# Data shown
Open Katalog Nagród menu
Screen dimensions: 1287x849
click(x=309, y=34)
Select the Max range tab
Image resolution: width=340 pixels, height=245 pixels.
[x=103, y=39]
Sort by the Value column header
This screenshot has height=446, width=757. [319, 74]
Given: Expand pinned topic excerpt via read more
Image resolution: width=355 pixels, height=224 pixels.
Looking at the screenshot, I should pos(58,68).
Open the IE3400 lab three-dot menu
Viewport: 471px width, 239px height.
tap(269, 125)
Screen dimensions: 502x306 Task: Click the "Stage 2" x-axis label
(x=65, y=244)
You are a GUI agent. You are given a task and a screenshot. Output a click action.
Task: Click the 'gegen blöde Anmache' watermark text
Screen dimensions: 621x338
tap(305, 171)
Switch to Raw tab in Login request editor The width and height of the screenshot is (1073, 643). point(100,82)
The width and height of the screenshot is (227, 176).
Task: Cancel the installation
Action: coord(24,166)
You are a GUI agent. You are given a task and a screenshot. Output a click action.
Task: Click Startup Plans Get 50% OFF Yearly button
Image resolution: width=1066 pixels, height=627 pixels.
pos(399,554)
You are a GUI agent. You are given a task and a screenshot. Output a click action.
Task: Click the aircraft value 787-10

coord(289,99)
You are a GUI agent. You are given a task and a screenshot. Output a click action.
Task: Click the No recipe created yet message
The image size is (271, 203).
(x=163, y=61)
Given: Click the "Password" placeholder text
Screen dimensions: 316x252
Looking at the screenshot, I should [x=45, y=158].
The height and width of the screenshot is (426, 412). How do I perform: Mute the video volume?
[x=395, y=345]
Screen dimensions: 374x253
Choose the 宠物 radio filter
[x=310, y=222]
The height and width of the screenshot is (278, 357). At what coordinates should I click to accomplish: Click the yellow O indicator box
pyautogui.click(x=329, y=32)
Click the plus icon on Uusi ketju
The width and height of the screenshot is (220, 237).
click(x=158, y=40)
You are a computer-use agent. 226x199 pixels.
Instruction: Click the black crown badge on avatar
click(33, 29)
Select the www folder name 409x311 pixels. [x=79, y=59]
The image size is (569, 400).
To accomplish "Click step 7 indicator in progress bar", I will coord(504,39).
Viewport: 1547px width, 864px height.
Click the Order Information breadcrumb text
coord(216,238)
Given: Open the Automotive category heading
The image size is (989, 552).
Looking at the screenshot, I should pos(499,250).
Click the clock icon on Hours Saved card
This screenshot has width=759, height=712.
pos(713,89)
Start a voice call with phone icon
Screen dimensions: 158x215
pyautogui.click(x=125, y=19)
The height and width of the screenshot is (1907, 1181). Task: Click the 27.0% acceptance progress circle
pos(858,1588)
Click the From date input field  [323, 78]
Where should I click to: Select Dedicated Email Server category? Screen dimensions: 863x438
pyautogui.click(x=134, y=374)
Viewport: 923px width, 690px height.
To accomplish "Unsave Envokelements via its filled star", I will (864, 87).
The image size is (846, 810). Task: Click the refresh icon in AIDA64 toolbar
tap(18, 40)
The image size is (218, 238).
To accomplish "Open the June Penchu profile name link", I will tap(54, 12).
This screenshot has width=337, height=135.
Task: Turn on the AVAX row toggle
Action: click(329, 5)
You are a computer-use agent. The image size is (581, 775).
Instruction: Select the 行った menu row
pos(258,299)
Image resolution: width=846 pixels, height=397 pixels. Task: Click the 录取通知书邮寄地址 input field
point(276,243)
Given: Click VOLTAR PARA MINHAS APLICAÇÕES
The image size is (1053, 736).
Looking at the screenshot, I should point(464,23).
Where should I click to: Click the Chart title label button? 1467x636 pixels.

# Task details
Faithfully write out the entire listing, line by line.

# Result
Open Katalog Nagród menu
Screen dimensions: 1287x849
click(x=309, y=34)
Select the Max range tab
Image resolution: width=340 pixels, height=245 pixels.
[x=103, y=39]
Sort by the Value column header
This screenshot has height=446, width=757. [319, 74]
Given: Expand pinned topic excerpt via read more
Image resolution: width=355 pixels, height=224 pixels.
Looking at the screenshot, I should pos(58,68).
Open the IE3400 lab three-dot menu
Viewport: 471px width, 239px height.
tap(269, 125)
Screen dimensions: 502x306 Task: Click the "Stage 2" x-axis label
(x=65, y=244)
You are a GUI agent. You are given a task and a screenshot. Output a click action.
Task: Click the 'gegen blöde Anmache' watermark text
Screen dimensions: 621x338
tap(305, 171)
Switch to Raw tab in Login request editor The width and height of the screenshot is (1073, 643). point(100,82)
The width and height of the screenshot is (227, 176).
Task: Cancel the installation
Action: coord(24,166)
You are a GUI agent. You are given a task and a screenshot. Output a click action.
Task: Click Startup Plans Get 50% OFF Yearly button
Image resolution: width=1066 pixels, height=627 pixels.
pos(399,554)
You are a GUI agent. You are given a task and a screenshot. Output a click action.
Task: Click the aircraft value 787-10

coord(289,99)
You are a GUI agent. You are given a task and a screenshot. Output a click action.
Task: Click the No recipe created yet message
The image size is (271, 203).
(x=163, y=61)
Given: Click the "Password" placeholder text
Screen dimensions: 316x252
Looking at the screenshot, I should [x=45, y=158].
The height and width of the screenshot is (426, 412). How do I perform: Mute the video volume?
[x=395, y=345]
Screen dimensions: 374x253
Choose the 宠物 radio filter
[x=310, y=222]
The height and width of the screenshot is (278, 357). At what coordinates should I click to accomplish: Click the yellow O indicator box
pyautogui.click(x=329, y=32)
Click the plus icon on Uusi ketju
The width and height of the screenshot is (220, 237).
click(x=158, y=40)
You are a computer-use agent. 226x199 pixels.
Instruction: Click the black crown badge on avatar
click(33, 29)
Select the www folder name 409x311 pixels. [x=79, y=59]
The image size is (569, 400).
To accomplish "Click step 7 indicator in progress bar", I will coord(504,39).
Viewport: 1547px width, 864px height.
Click the Order Information breadcrumb text
coord(216,238)
Given: Open the Automotive category heading
The image size is (989, 552).
Looking at the screenshot, I should pos(499,250).
Click the clock icon on Hours Saved card
This screenshot has width=759, height=712.
pos(713,89)
Start a voice call with phone icon
Screen dimensions: 158x215
pyautogui.click(x=125, y=19)
The height and width of the screenshot is (1907, 1181). Task: Click the 27.0% acceptance progress circle
pos(858,1588)
Click the From date input field  [323, 78]
Where should I click to: Select Dedicated Email Server category? Screen dimensions: 863x438
pyautogui.click(x=134, y=374)
Viewport: 923px width, 690px height.
To accomplish "Unsave Envokelements via its filled star", I will (864, 87).
The image size is (846, 810). Task: Click the refresh icon in AIDA64 toolbar
tap(18, 40)
The image size is (218, 238).
To accomplish "Open the June Penchu profile name link", I will tap(54, 12).
This screenshot has width=337, height=135.
Task: Turn on the AVAX row toggle
Action: click(329, 5)
You are a computer-use agent. The image size is (581, 775).
Instruction: Select the 行った menu row
pos(258,299)
Image resolution: width=846 pixels, height=397 pixels. Task: Click the 录取通知书邮寄地址 input field
point(276,243)
Given: Click VOLTAR PARA MINHAS APLICAÇÕES
The image size is (1053, 736).
Looking at the screenshot, I should point(464,23).
Where should I click to: Click the Chart title label button? 1467x636 pixels.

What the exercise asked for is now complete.